▶ **SUPPLIED RECORDS**:
══════════════════════════════

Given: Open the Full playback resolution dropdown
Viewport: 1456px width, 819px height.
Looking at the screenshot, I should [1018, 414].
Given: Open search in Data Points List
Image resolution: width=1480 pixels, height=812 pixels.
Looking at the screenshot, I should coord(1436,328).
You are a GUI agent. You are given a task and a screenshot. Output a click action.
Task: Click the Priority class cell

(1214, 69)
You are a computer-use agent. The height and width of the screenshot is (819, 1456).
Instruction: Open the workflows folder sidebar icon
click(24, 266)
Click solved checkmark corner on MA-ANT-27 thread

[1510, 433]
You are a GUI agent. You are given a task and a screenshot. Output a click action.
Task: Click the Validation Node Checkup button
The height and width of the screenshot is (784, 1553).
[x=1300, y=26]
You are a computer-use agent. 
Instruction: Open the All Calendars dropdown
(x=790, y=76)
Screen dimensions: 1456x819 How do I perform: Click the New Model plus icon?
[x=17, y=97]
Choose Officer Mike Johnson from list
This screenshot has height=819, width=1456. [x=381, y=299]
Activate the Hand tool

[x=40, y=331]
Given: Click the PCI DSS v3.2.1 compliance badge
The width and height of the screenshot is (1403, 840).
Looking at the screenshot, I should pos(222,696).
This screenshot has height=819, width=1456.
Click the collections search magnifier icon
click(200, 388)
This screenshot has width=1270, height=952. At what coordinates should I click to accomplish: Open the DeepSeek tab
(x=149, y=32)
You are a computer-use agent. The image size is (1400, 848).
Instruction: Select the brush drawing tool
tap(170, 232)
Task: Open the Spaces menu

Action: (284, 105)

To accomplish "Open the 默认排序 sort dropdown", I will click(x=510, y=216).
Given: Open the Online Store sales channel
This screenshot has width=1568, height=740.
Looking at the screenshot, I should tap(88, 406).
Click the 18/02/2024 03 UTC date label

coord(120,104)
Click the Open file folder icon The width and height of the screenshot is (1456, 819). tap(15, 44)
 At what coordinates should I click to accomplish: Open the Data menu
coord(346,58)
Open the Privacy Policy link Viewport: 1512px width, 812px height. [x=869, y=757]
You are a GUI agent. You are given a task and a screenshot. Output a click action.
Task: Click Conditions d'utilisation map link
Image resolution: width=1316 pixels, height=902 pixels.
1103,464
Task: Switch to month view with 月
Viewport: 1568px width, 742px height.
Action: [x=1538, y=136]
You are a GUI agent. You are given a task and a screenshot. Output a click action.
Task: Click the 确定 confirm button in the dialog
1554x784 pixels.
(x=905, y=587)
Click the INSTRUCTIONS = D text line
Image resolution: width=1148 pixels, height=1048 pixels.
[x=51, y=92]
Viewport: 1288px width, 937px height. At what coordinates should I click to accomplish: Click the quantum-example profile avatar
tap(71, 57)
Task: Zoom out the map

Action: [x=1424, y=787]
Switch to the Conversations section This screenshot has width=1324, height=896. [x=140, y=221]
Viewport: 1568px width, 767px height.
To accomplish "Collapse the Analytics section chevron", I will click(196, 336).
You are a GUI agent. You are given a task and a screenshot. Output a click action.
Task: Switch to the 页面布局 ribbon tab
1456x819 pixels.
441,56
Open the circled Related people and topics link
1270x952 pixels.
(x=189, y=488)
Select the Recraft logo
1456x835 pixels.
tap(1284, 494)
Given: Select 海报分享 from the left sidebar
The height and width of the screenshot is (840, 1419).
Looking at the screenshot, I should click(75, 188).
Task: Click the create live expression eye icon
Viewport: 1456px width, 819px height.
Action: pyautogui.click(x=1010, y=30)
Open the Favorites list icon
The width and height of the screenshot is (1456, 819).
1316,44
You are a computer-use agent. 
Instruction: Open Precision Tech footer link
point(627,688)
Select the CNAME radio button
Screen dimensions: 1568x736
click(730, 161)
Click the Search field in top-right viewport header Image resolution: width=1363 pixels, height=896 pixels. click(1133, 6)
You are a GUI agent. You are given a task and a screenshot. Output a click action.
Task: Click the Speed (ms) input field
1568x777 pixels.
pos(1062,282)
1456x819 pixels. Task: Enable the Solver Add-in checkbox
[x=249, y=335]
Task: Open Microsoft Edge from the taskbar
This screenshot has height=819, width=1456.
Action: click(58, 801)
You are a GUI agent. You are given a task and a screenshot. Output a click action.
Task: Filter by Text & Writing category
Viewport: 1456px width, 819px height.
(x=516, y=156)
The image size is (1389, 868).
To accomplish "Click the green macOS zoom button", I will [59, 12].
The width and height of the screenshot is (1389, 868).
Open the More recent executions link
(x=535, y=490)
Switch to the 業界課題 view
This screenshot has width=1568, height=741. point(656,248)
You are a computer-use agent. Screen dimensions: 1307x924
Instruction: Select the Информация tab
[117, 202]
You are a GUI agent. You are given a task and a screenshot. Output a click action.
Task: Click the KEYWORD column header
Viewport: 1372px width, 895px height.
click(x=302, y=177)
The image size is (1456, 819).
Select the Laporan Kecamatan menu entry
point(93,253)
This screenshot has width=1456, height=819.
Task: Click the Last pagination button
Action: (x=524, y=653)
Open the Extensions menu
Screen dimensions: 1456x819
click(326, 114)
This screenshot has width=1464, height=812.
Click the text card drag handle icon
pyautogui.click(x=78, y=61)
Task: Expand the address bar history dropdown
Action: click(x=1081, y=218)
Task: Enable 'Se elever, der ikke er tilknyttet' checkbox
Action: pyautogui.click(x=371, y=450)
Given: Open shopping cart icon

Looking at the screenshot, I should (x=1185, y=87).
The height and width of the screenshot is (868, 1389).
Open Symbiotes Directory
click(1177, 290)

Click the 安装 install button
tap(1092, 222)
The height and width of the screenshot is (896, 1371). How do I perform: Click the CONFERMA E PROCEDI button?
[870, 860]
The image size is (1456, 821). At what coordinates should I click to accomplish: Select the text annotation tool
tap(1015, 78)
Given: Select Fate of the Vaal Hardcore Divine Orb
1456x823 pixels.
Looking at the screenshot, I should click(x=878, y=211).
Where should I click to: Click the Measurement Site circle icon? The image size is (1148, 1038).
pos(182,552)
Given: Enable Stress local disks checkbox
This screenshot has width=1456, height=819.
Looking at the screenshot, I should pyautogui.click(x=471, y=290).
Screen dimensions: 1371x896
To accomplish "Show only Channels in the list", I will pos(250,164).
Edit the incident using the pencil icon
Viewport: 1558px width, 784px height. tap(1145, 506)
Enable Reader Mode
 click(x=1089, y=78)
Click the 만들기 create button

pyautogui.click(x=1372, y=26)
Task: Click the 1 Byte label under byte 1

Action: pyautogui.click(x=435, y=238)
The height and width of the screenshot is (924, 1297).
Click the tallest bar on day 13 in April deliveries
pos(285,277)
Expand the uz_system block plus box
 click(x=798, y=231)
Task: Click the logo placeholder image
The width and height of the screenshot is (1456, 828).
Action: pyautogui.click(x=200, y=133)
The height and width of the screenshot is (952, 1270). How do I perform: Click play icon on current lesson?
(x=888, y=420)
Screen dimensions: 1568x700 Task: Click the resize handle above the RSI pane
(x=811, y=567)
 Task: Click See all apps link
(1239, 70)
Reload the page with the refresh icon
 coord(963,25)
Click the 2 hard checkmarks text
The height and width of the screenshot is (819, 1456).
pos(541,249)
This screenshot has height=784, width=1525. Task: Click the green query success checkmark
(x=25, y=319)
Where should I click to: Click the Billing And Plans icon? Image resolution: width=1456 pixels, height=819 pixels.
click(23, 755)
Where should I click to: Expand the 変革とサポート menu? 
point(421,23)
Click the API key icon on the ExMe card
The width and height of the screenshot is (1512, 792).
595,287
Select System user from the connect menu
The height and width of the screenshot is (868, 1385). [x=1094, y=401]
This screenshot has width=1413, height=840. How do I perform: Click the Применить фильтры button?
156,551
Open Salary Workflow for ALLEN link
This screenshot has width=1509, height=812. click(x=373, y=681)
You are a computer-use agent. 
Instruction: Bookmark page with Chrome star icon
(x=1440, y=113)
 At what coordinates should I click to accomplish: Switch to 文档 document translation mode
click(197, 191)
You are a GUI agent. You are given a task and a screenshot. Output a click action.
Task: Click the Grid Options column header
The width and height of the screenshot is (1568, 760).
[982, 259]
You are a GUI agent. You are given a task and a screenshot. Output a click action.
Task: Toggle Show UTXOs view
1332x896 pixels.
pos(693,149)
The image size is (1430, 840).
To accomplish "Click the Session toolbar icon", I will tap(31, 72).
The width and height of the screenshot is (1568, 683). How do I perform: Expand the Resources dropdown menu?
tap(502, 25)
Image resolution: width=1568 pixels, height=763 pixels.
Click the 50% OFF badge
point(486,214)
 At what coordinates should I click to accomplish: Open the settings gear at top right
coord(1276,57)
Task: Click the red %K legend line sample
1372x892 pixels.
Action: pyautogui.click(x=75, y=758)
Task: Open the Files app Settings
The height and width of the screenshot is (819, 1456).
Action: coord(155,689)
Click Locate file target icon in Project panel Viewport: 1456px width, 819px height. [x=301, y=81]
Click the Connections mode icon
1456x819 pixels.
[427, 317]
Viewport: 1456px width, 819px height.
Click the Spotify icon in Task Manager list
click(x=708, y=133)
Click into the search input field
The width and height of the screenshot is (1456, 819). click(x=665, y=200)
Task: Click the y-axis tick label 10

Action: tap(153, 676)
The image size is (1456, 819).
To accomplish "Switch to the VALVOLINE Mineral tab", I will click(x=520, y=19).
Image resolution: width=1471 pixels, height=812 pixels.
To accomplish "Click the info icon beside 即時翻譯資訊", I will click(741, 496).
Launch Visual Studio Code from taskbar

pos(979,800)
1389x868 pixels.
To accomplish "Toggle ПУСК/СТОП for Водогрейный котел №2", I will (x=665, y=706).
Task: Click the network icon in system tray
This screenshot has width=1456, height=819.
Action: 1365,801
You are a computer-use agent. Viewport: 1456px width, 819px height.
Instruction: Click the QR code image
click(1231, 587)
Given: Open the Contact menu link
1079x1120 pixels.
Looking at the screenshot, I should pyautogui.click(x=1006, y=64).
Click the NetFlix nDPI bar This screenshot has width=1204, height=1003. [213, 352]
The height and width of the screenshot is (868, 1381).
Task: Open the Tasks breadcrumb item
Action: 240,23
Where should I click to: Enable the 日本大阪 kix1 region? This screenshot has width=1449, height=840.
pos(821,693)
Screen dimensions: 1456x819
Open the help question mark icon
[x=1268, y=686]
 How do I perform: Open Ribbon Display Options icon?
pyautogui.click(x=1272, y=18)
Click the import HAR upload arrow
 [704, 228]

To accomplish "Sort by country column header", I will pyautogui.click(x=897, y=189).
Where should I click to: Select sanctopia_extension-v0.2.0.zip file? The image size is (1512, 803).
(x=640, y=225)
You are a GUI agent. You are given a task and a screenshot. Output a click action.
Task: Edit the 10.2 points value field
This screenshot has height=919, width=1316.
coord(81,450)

══════════════════════════════

Return only the lines between the one holding "Task: Open the Spaces menu" and the one holding "Task: Click the 确定", inclusive, exactly as they appear above.

Task: Open the Spaces menu

Action: (284, 105)

To accomplish "Open the 默认排序 sort dropdown", I will click(x=510, y=216).
Given: Open the Online Store sales channel
This screenshot has width=1568, height=740.
Looking at the screenshot, I should tap(88, 406).
Click the 18/02/2024 03 UTC date label

coord(120,104)
Click the Open file folder icon The width and height of the screenshot is (1456, 819). tap(15, 44)
 At what coordinates should I click to accomplish: Open the Data menu
coord(346,58)
Open the Privacy Policy link Viewport: 1512px width, 812px height. [x=869, y=757]
You are a GUI agent. You are given a task and a screenshot. Output a click action.
Task: Click Conditions d'utilisation map link
Image resolution: width=1316 pixels, height=902 pixels.
1103,464
Task: Switch to month view with 月
Viewport: 1568px width, 742px height.
Action: [x=1538, y=136]
You are a GUI agent. You are given a task and a screenshot. Output a click action.
Task: Click the 确定 confirm button in the dialog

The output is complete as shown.